I hug my knees to my chest. While I don’t want to realize it, Asher is right. The sooner I talk to somebody, the sooner that I can start working on getting better again.
“You may think it seems easier to just stay like this, instead of trying to get better, but trust me, it’s not,” Asher says.
“No shit Sherlock,” I mutter under my breath.
“Ah, there's the angry person I know,” Oliver says.
“Can you like, shut up?” I snap.
“Nope. You are forbidden from telling us what to do right now. Just . . . let us try to help you,” Oliver says.
“Ugh, fine,” I say.
“Okay, well, when was the last time you ate something?” Ezra asks.
Crap. Shit. FUCK.
“Um, I ate a bit of bread . . . when was it? Last night? Or maybe a little after lunch yesterday,” I say.
“That doesn’t count. When was the last time you actually ate a normal amount of food, I don’t know how to describe it, you know what I mean though, right?” Ezra says.
I roll my eyes. “Of course, I'm not stupid.”
I know what he means, but there's a slight problem. I don’t have an answer. And that’s just going to result in me getting yelled at.
“Okay then, so answer the question,” Oliver says.
“Um, so, about that. I, I can’t remember,” I say quietly. “Please don’t get mad.”
“Why would we be mad at you?” Asher asks.
“Because I didn’t eat anything,” I say. I don’t know why they aren’t mad yet. They’re probably just saving it for later.
“That's no reason for us to get mad at you! If anything, I feel angry that you would think that we would react like that!” Ezra says.

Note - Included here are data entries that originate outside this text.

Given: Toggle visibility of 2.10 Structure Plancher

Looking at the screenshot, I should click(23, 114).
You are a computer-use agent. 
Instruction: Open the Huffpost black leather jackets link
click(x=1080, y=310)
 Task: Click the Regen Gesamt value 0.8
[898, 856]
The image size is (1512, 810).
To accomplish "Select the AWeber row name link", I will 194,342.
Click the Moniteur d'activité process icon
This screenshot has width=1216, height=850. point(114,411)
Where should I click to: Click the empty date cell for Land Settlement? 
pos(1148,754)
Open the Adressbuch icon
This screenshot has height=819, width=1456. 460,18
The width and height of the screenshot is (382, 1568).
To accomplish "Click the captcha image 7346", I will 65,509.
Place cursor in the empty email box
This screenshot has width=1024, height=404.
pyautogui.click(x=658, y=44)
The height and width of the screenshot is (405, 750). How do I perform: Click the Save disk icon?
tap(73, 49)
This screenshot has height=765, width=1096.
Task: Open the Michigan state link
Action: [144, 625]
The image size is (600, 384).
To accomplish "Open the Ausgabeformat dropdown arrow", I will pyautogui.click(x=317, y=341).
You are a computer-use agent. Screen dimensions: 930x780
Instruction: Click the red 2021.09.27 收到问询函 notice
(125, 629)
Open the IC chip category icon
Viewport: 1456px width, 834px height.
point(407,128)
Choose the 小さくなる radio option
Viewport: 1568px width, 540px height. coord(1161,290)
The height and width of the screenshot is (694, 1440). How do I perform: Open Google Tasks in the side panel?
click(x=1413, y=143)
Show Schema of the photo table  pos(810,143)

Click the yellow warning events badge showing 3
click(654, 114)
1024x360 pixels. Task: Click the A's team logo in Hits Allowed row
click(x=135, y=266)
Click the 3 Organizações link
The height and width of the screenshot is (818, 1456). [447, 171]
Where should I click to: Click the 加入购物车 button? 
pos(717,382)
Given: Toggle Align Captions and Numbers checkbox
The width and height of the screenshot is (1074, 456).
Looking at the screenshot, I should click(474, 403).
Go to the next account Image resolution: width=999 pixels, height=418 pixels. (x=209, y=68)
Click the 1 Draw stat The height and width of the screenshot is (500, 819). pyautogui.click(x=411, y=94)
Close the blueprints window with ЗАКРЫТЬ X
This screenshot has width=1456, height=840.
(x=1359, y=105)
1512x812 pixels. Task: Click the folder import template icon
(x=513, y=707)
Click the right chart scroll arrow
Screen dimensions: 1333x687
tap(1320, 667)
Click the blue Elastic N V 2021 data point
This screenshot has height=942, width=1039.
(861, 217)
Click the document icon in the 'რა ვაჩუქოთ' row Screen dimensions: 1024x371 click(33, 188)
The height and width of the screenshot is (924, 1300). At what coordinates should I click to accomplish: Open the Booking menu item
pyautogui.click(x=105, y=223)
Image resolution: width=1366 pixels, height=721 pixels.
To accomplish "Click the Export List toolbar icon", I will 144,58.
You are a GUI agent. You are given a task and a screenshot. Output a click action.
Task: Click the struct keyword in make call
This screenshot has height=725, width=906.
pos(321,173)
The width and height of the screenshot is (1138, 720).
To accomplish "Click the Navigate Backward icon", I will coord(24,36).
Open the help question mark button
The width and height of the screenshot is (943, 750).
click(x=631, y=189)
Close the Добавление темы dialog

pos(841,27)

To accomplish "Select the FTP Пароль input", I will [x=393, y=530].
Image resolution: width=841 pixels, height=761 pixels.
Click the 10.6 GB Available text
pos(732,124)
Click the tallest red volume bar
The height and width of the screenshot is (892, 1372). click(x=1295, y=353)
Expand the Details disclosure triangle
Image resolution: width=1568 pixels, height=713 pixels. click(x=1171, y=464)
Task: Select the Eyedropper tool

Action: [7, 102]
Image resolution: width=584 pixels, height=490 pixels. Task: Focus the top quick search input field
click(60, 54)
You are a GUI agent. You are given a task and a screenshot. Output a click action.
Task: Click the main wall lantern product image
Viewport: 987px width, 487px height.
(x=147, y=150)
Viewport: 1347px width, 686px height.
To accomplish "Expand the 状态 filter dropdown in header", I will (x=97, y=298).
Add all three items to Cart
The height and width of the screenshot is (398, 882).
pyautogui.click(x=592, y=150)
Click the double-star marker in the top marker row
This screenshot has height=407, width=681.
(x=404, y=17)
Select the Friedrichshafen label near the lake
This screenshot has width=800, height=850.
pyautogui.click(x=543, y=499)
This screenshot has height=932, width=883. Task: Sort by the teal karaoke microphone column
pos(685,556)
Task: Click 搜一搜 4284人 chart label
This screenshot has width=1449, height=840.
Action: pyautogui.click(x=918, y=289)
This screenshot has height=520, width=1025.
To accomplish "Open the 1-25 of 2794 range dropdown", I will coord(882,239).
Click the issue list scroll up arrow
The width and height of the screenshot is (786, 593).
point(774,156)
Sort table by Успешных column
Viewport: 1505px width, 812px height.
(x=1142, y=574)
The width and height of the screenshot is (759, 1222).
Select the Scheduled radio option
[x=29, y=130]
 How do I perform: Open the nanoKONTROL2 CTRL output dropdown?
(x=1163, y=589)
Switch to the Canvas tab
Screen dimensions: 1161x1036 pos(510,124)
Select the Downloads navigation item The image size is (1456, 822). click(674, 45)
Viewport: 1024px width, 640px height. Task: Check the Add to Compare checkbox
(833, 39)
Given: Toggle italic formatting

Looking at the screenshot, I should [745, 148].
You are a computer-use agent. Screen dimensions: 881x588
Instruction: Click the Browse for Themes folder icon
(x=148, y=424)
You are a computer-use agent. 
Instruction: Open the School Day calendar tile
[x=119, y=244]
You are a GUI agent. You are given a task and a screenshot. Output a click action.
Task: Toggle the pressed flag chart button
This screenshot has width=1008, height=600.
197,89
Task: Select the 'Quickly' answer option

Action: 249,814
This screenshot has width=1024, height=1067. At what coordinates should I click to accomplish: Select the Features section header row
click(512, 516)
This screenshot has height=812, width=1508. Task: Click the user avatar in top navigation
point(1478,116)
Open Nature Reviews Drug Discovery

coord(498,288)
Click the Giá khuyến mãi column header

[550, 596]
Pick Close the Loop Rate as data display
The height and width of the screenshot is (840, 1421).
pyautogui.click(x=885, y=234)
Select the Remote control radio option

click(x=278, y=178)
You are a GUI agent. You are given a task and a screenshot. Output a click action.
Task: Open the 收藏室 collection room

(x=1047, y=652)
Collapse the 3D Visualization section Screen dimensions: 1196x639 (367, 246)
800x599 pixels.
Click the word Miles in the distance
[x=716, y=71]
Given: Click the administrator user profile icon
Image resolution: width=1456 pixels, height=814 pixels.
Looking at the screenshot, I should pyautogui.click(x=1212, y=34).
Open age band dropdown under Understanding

There he goes, proving my point, and getting mad. “You’re mad right now,” I say.
“Fair point,” He says as he takes a deep breath in through his nose, out through his mouth.
“Ok, well, you need food,” Asher says as he stands up. “And probably medical attention.”
“Mhm. Sure,” I say. “You do you.”
[End of story this took legit months to finish. I'm not even joking but yeah!]